Nearly 20% of borrowers who took out a mortgage in 2007 are either 90 or more days delinquent or have already been foreclosed, he adds.

“That tells us going forward our base of potential real estate buyers has diminished, these people are out of the market for years to come. Dodd-Frank will continue to hinder any type of private-label lending coming into the market because of ambiguity and overreaching regulations,” Smith says. “Government needs to stop procrastinating and get out of the way, so this market can start to clear.”

PULL THE BAND-AID

In August 2009, a group of Australian medical experts set out to determine whether it was actually less painful for a Band-Aid to be pulled quickly or slowly.

They took 65 brave volunteers, applied the Band-Aids and ripped them off at two varying speeds, then had the volunteers grade the pain level from 0 to 10. According to their findings published a few months later in the Medical Journal of Australia, the volunteers graded the slower removal as causing nearly twice as much pain as the faster method.

While Jeremy Furyk, a professor at James Cook University in Australia and one of the key authors in the study, didn’t forge an analogy between pain threshold for Band-Aids and economics, he did admit pain is linked to preconception over what harms us and how much.

“The pain experience is a complex and incompletely understood process that incorporates many aspects of patients’ social and cultural beliefs, as well as previous experiences,” the authors note. “Our observation that preconceptions were associated with pain scores should not therefore be surprising.”

That brings us 8,000 miles away to George Livermore, the group executive for data and analytics at the California office of CoreLogic.
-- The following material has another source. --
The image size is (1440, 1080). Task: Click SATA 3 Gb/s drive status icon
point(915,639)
The company has been hard hit by the downturn and is scrambling to adapt.

In August, the company formed a committee and brought in advisers from Greenhill & Co. to consider strategies for possible sell-offs. Its losses in the third quarter widened to $107 million as fewer foreclosures and originations cut into revenue streams tied directly to these types of services for lenders. It sold off five business units, including its appraisal management business, several consumer credit units and its marketing services.

It also laid off 6% of its workforce that quarter and one month later began laying off another 5%. While CoreLogic is not alone in taking the pain, it is doing the most publicly to adapt to a storm Livermore says is beginning to subside. 
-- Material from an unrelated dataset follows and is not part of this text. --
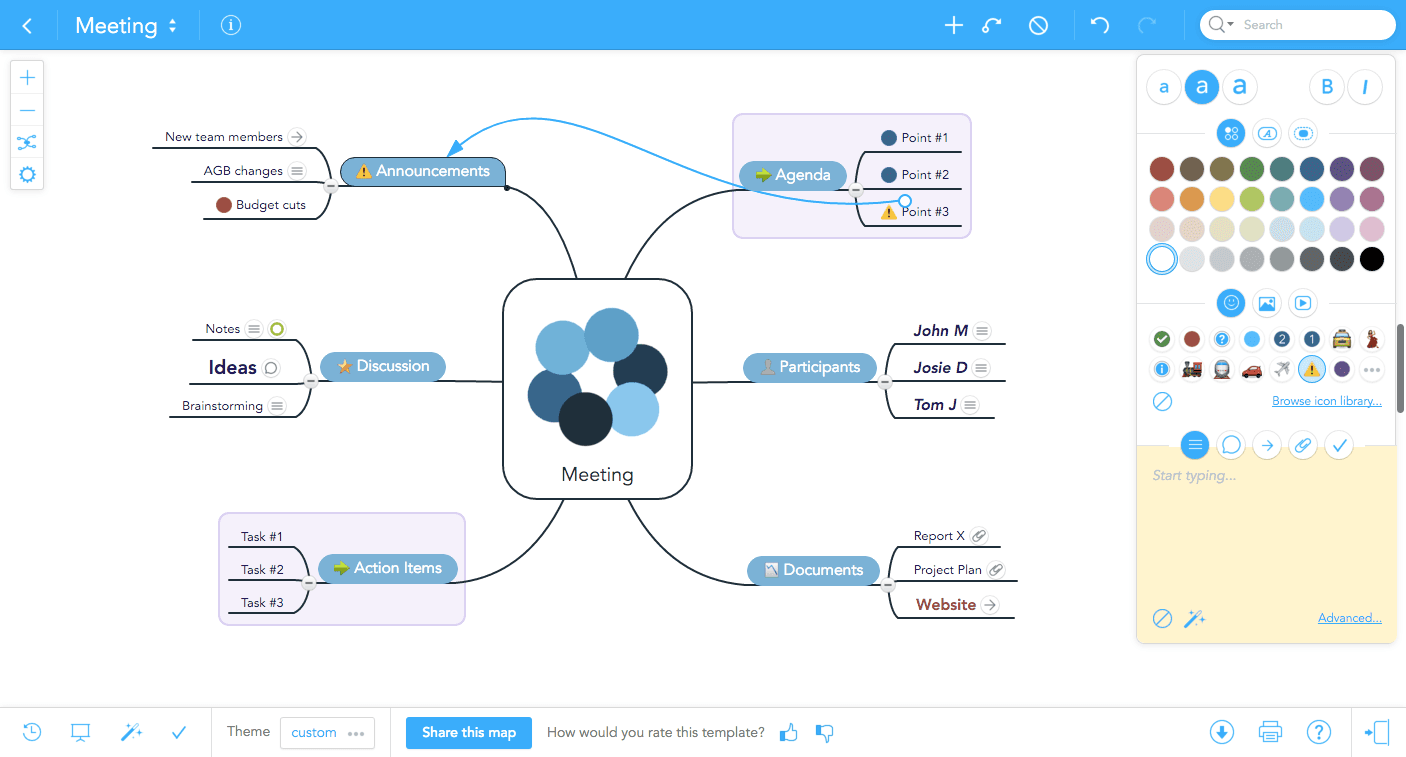Switch to the comments tab
The image size is (1406, 757).
1231,445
“Mortgage brokers, appraisers and lenders have shrunk the most,” he says. “We’re not seeing that anymore.”

Looking at his data, the hardest hit markets are beginning to recover, including California, Florida and New York. Unemployment in these markets is actually beginning to slope downward. Homebuilders and remodelers, he said are adapting too. Instead of scaling out huge swaths of land for new developments, they are focusing on rebuilding older homes. Livermore said in some areas, builders have been thinned so greatly that those who survived are actually finding more work than they can handle.

Smaller lenders not so straddled with bad loans from the past are beginning to take more market share. He predicts in 2012, we will begin to see sizeable market share gains from lenders ranked outside of the big five.

His optimism seems almost shrill at first. When pressed, he shrugs and says he’s seen this before. The savings & loan crisis that struck in the early 1980s wiped out many banks that funded long-term mortgages with short-term deposits. When short-term interest rates rose, these firms were paying more to their depositors than they were making on the mortgages. The housing market began to crumble, wiping out many of the companies tied to the industry. Livermore says those who made it through that crisis are moving through this one by trimming down and tying off as much operational risk as possible. The industry is self-contracting down to only to what is essential in order to adapt.

“This time there’s fewer real estate agents, brokers and lenders. Yes, you have subprime and the secondary market that went away, but there’s still a lot of businesses that have shown a lot of resiliency,” Livermore says.

How much pain those left in housing can take in 2012 will be based on the perceived notion of it, the wisdom learned from having the Band-Aid pulled before.